=== Stated task ===
Copy every one of the records below word for word, keeping each line as it appears.
━━━ Records for this task ━━━
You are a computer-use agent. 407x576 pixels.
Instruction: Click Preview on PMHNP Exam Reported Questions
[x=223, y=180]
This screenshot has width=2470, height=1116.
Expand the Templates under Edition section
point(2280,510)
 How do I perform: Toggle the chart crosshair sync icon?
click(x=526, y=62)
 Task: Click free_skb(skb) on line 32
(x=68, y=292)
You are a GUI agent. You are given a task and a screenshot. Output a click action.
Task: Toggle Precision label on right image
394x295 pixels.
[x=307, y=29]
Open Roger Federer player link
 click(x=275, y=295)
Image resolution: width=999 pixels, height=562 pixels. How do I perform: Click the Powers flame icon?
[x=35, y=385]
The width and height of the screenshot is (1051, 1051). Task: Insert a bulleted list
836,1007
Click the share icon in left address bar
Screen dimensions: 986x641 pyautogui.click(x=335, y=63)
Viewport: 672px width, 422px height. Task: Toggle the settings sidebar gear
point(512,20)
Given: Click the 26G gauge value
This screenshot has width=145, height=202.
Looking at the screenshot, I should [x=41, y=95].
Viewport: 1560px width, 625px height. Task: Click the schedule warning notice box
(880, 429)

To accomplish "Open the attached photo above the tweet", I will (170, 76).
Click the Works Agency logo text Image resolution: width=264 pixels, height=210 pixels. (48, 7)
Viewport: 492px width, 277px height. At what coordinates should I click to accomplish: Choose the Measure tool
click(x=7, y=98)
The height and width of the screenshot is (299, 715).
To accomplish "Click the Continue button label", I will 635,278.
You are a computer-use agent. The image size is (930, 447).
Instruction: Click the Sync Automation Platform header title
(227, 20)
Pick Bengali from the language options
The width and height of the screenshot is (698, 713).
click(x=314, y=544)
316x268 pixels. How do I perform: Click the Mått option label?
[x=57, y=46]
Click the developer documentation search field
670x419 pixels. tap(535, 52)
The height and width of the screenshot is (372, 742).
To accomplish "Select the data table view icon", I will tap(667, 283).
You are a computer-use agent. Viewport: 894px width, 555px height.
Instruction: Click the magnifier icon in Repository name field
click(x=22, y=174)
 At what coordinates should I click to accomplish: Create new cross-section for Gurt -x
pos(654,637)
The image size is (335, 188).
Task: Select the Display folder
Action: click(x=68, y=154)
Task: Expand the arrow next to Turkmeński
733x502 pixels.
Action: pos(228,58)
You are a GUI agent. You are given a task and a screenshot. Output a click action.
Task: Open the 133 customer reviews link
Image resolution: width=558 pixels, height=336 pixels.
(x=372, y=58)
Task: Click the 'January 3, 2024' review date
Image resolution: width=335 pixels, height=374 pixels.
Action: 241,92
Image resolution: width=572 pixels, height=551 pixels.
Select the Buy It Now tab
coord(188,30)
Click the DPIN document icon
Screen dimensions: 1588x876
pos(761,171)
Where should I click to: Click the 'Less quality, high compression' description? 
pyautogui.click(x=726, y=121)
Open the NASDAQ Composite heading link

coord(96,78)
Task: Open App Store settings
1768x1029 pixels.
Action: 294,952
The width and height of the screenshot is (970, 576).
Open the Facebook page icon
━━━
=== Response to the exercise ===
You are a computer-use agent. 407x576 pixels.
Instruction: Click Preview on PMHNP Exam Reported Questions
[x=223, y=180]
This screenshot has width=2470, height=1116.
Expand the Templates under Edition section
point(2280,510)
 How do I perform: Toggle the chart crosshair sync icon?
click(x=526, y=62)
 Task: Click free_skb(skb) on line 32
(x=68, y=292)
You are a GUI agent. You are given a task and a screenshot. Output a click action.
Task: Toggle Precision label on right image
394x295 pixels.
[x=307, y=29]
Open Roger Federer player link
 click(x=275, y=295)
Image resolution: width=999 pixels, height=562 pixels. How do I perform: Click the Powers flame icon?
[x=35, y=385]
The width and height of the screenshot is (1051, 1051). Task: Insert a bulleted list
836,1007
Click the share icon in left address bar
Screen dimensions: 986x641 pyautogui.click(x=335, y=63)
Viewport: 672px width, 422px height. Task: Toggle the settings sidebar gear
point(512,20)
Given: Click the 26G gauge value
This screenshot has width=145, height=202.
Looking at the screenshot, I should [x=41, y=95].
Viewport: 1560px width, 625px height. Task: Click the schedule warning notice box
(880, 429)

To accomplish "Open the attached photo above the tweet", I will (170, 76).
Click the Works Agency logo text Image resolution: width=264 pixels, height=210 pixels. (48, 7)
Viewport: 492px width, 277px height. At what coordinates should I click to accomplish: Choose the Measure tool
click(x=7, y=98)
The height and width of the screenshot is (299, 715).
To accomplish "Click the Continue button label", I will 635,278.
You are a computer-use agent. The image size is (930, 447).
Instruction: Click the Sync Automation Platform header title
(227, 20)
Pick Bengali from the language options
The width and height of the screenshot is (698, 713).
click(x=314, y=544)
316x268 pixels. How do I perform: Click the Mått option label?
[x=57, y=46]
Click the developer documentation search field
670x419 pixels. tap(535, 52)
The height and width of the screenshot is (372, 742).
To accomplish "Select the data table view icon", I will tap(667, 283).
You are a computer-use agent. Viewport: 894px width, 555px height.
Instruction: Click the magnifier icon in Repository name field
click(x=22, y=174)
 At what coordinates should I click to accomplish: Create new cross-section for Gurt -x
pos(654,637)
The image size is (335, 188).
Task: Select the Display folder
Action: click(x=68, y=154)
Task: Expand the arrow next to Turkmeński
733x502 pixels.
Action: pos(228,58)
You are a GUI agent. You are given a task and a screenshot. Output a click action.
Task: Open the 133 customer reviews link
Image resolution: width=558 pixels, height=336 pixels.
(x=372, y=58)
Task: Click the 'January 3, 2024' review date
Image resolution: width=335 pixels, height=374 pixels.
Action: 241,92
Image resolution: width=572 pixels, height=551 pixels.
Select the Buy It Now tab
coord(188,30)
Click the DPIN document icon
Screen dimensions: 1588x876
pos(761,171)
Where should I click to: Click the 'Less quality, high compression' description? 
pyautogui.click(x=726, y=121)
Open the NASDAQ Composite heading link

coord(96,78)
Task: Open App Store settings
1768x1029 pixels.
Action: 294,952
The width and height of the screenshot is (970, 576).
Open the Facebook page icon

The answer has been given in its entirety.